Université de Montpellier

Keywords: Metal organic frameworks (MOFs), Water adsorption/desorption, autonomous humidity control, construction and analysis of structure database, high-throughput screening by molecular simulations (Monte Carlo and molecular dynamics), machine learning, artificial Intelligence-aided design of novel materials, high-throughput synthesis and characterization, water adsorption (thermodynamics and kinetics), humidity controller prototype (building physics)

Driven by growing concerns about indoor air quality, rising humidity levels, and the increased frequency of extreme weather events. Current humidity control systems such as dehumidifiers, humidifiers, and heating-based solutions, air conditioning, and ventilation (HVAC), have significant drawbacks, including high energy consumption, maintenance requirements, the use of refrigerants with high global warming potential, and inaccuracy in regulating optimal humidity levels. These limitations highlight the need to find more effective humidity control solutions to meet growing demand in a sustainable manner. Autonomous humidity control (AHC) systems, incorporating advanced porous materials, are set to revolutionize HVAC technologies, particularly in the context of the Green Deal objectives (carbon-neutral economy by 2050).

AHC systems aim to autonomously modulate indoor air humidity levels using a porous material capable of adsorbing water as soon as the relative humidity (RH) reaches 60% and rapidly desorbing water when RH reaches 40%, without external intervention, to preserve the health and comfort of occupants.

Today, none of the conventional porous adsorbents, such as silica gels and zeolites, are optimal for the intended application because their water adsorption occurs outside the desired RH range and they have insufficient water adsorption capacities and slow adsorption kinetics. It is therefore essential to design new porous adsorbents with ideal water adsorption characteristics. While some porous hybrid materials such as MOFs show promising performance, we are still far from fully exploiting the immense potential of this family of materials, as their selection is still largely based on serendipity.

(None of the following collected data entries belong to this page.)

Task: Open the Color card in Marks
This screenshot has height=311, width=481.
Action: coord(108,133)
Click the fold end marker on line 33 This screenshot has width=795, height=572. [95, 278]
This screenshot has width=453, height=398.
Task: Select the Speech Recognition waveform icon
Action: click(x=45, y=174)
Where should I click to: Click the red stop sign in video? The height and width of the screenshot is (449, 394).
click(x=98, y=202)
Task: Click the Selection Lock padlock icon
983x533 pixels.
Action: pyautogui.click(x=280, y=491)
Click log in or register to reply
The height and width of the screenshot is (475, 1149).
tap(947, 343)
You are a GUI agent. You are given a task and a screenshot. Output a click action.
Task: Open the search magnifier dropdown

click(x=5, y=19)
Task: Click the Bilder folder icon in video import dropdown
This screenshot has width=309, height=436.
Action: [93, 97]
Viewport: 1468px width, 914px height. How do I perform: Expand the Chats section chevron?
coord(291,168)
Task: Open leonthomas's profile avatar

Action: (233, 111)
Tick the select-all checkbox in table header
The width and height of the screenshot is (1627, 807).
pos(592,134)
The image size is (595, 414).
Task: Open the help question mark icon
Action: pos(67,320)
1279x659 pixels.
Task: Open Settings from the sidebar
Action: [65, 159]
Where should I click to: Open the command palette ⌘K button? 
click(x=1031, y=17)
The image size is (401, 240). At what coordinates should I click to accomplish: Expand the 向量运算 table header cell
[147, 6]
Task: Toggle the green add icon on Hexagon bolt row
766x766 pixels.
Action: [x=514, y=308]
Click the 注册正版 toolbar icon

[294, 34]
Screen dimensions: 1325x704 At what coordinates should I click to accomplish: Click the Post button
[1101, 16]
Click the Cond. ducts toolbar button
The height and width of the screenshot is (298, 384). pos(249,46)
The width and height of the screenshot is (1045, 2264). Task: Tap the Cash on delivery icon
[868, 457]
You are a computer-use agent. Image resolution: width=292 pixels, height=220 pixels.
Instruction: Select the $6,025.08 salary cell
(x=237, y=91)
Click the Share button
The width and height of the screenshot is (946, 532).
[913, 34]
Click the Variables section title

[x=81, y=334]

Our goal is to develop an unprecedented strategy based on high-throughput digital screening, machine learning (ML) techniques, artificial intelligence (AI) tools, high-throughput robotic synthesis/characterization, and advanced adsorption techniques to discover new robust, sustainable, and non-toxic MOFs with exceptional moisture control performance. The best MOFs will be produced on a larger scale, shaped, and integrated into a prototype to test their performance under real-world conditions and evaluate their potential energy savings compared to conventional humidity control technologies. This will establish an initial proof of concept that will pave the way for further development and eventual industrialization.

This project will be carried out in close collaboration with the DIAMOND platform (database/codes/force field learning) and the MOFs Learning platform (high-throughput synthesis robot and data standardization). This project brings together three French academic groups and an international collaborator with complementary skills to promote strong synergy between numerical simulations (high-throughput screening, force field derivation, ML/AI model development) applied to porous solids (G. Maurin, ICGM, Montpellier University), automated synthesis/characterization/shaping and scaling of MOFs (C. Serre, IMAP, ENS, ESPCI, CNRS, PSL), and adsorption testing (I. Bezverkhyy, ICB, University of Burgundy, CNRS) for the engineering of dehumidification devices and testing under real-world conditions (M. Qin, Technical University of Denmark-TUD).